It was night when it happened. In a couple of years, Cassie would learn that it was always night when terrible things occured, that the darkness concealed the people who liked to do their worst to others. She was eleven when her life changed, when her family was taken away. The night had started with her mother reading Where the Wild Things Are, despite her protests that she was too old to have to listen to a stupid kid's book. She had been tucked in, kissed goodnight, and it felt that she had barely slipped into the lucid state between alertness and drowsiness that she was torn out of her bed and thrown onto the floor. It wasn't until she had been shoved under her bed by a pair of strong hands and she saw the ends of her comforter pulled down to block out what little light there had been that she realized her parents were in her room and the had made her bed without her in it. She was confused, jolted into a panicked state of alertness that left her wondering if maybe it was all a dream.
But then there was the sound of glass shattering, and the scream her mother gave out caused her to be too worried to open her mouth and let out one of her own. All she could hear after that were loud foosteps, and she pressed her ear to the carpet, trying to hear what was going on down below. She wanted to figure out who was in her house, so she could reassure her parents that everything was going to be okay. But everything wasn't going to be okay, and she realized that when her door was ripped off the hinges, and there were gunshots. She covered her ears, eyes squeezed closed tight, and she didn't dare open them until everything was silent. She shifted just enough to peek her head out from under the comforter, and was greeted with the pale and bloody face of her father, eyes opened wide in shock and mouth hung open in a scream he never got to release.
She couldn't breathe, couldn't think, could only hear the sound of her own heartbeat in her head. Frozen in place, the look on her father's face was burned into her memory, and the sting of it was so strong that she didn't hear her mother's screams until they were coming from downstairs.

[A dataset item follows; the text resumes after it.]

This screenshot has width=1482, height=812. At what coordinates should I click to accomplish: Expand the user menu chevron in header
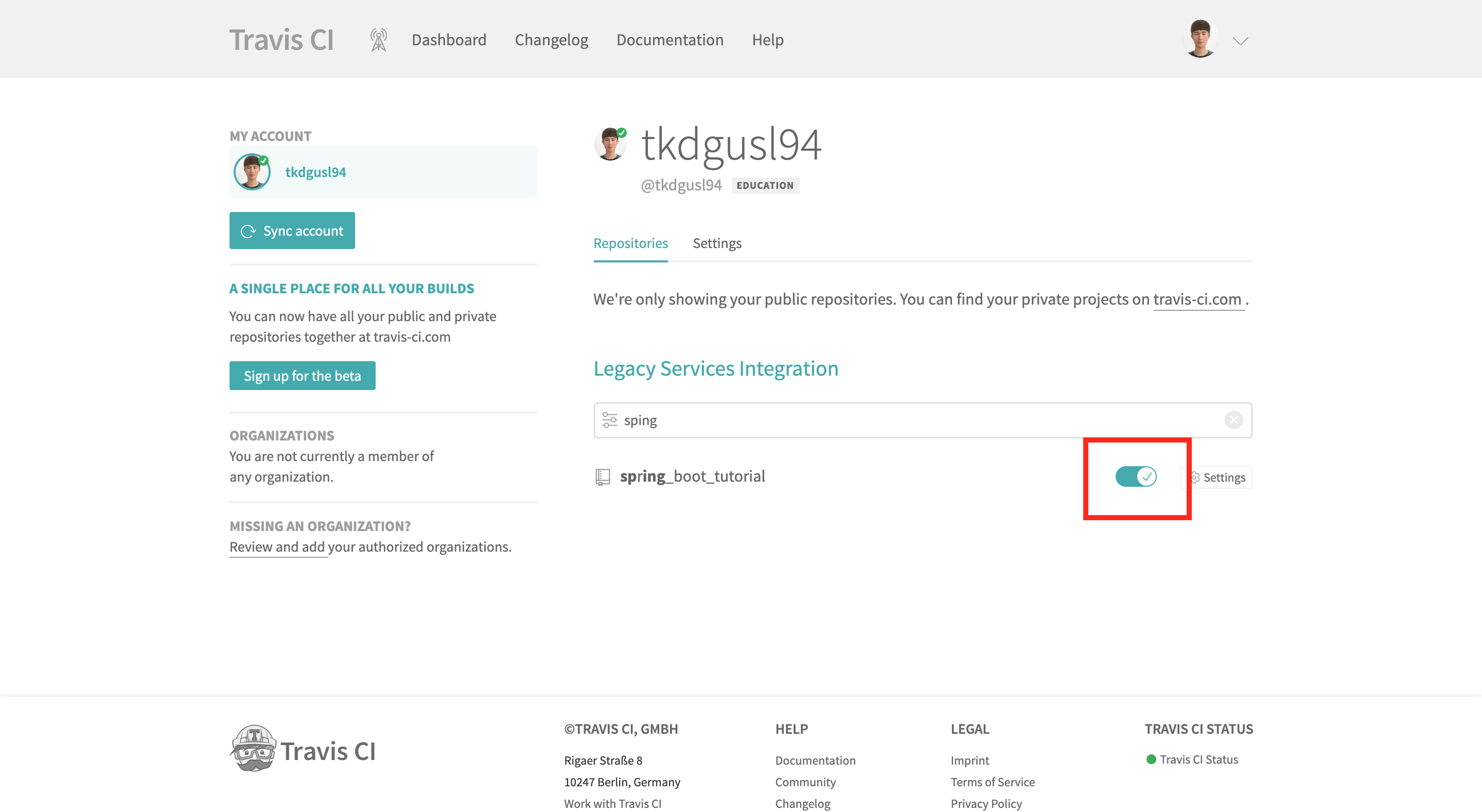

It was only then that she scurried out from under the bed, and she pushed herself up to stand. She took off running, sliding over the book that her mother had tried to read to her earlier. Somehow it had ended up on the floor, and Cassie briefly wondered why, and she glanced back at it, even as she ran as fast as she could out of her room and over to the stairs.
"Mom!" She cried out, taking the steps two or three at a time. "Mom!"

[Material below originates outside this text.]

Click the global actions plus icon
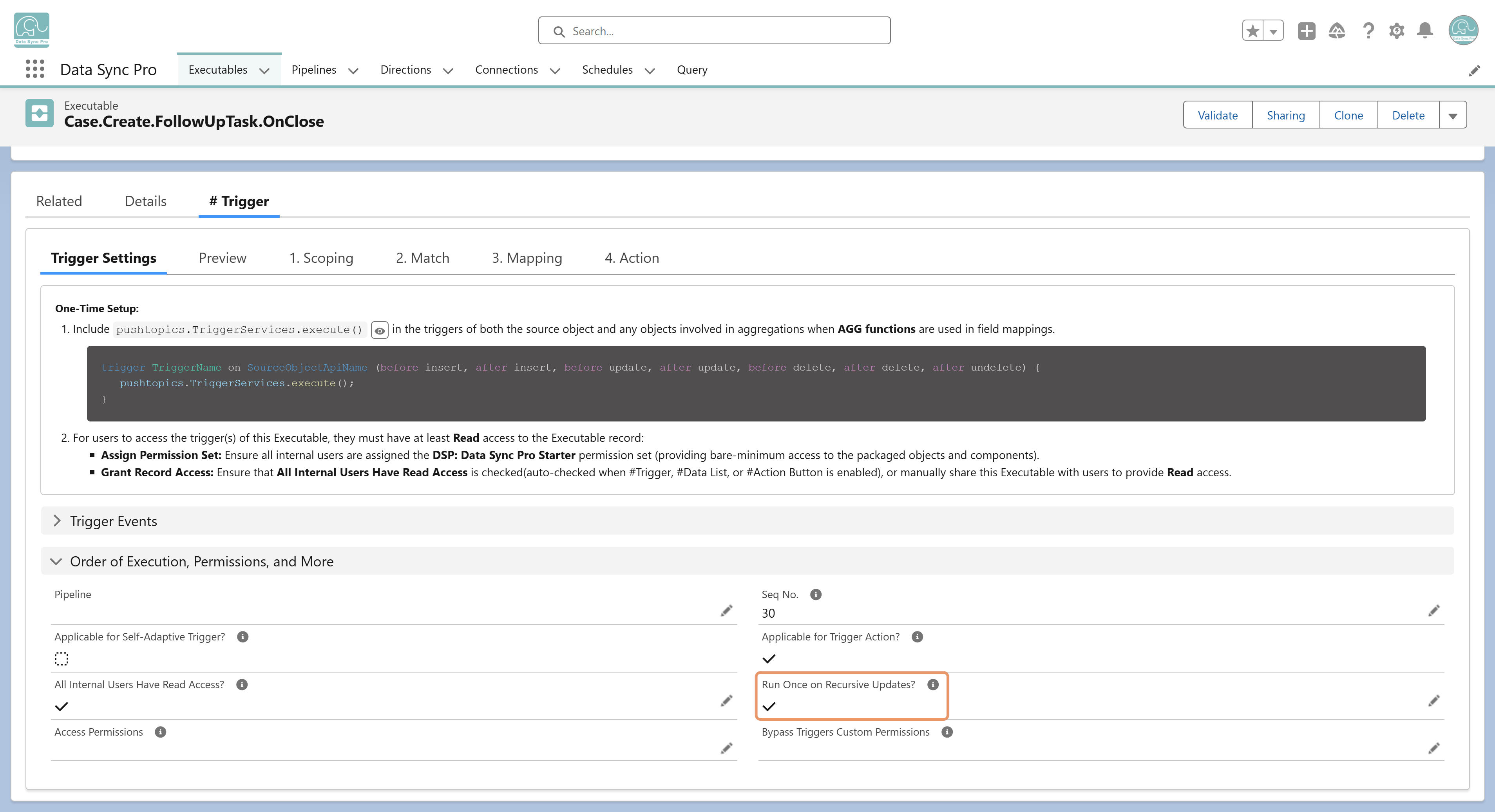[1307, 31]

She heard her mother shouting her name, and Cassie forced her legs to move even faster. She reached the foyer of the house just as the Division agents were heading through the front door, and in a desperate attempt to cling hold of her remaining parent, she leapt forward with her hands outstretched. She only grasped hold of the end of her mother's robe before she was pulled off by someone, and she babbled off pleas mixed in with sobs. She didn't want to be left behind, not with her father's body, she'd never been alone before. Just let her go with her mother, and he'd behave. But her only response was the end of a shotgun hit to her forehead, and she slumped to the ground, left alone with the body in the house.

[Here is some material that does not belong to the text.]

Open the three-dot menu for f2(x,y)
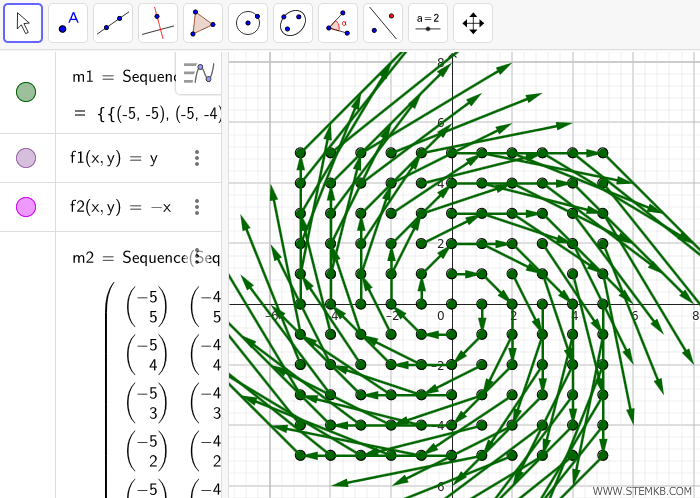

That was two years ago, two years filled with nightmares and terrible things that were actually worse than the loss of her parents. Nothing would ever hurt as badly as that night, but there were things that had actually been far more terrible to see and experience. She had seen the worst in people during those two years, but she had also met someone who had helped her see the best. But now even Nick was gone, off to save someone new, and Cassie was left alone to her own devices. With no new leads on how to get to her mother, and no ability to do it on her own, she was utterly stuck. She despised that, as it led to nights like the one she was currently experiencing, one where she was leaning up against the brick wall of some abandoned building in an alley, a glass bottle positioned up against her lips. The taste of vodka was something she was familiar with now, something she knew to drink slowly. Drink enough and her visions would become lucid, but drink too much and she would be able to slip into a state of blissful ignorance of the world around her.
Tonight was one of the nights where ignorance was preferred to the prostitutes and drug dealers around her, and she opened her mouth to allow more of the burning liquid inside. It stung as it went down, caused her to shiver as it always did, but the more that she drank, the less she remembered. And on nights like this, she honestly preferred to not remember anything at all.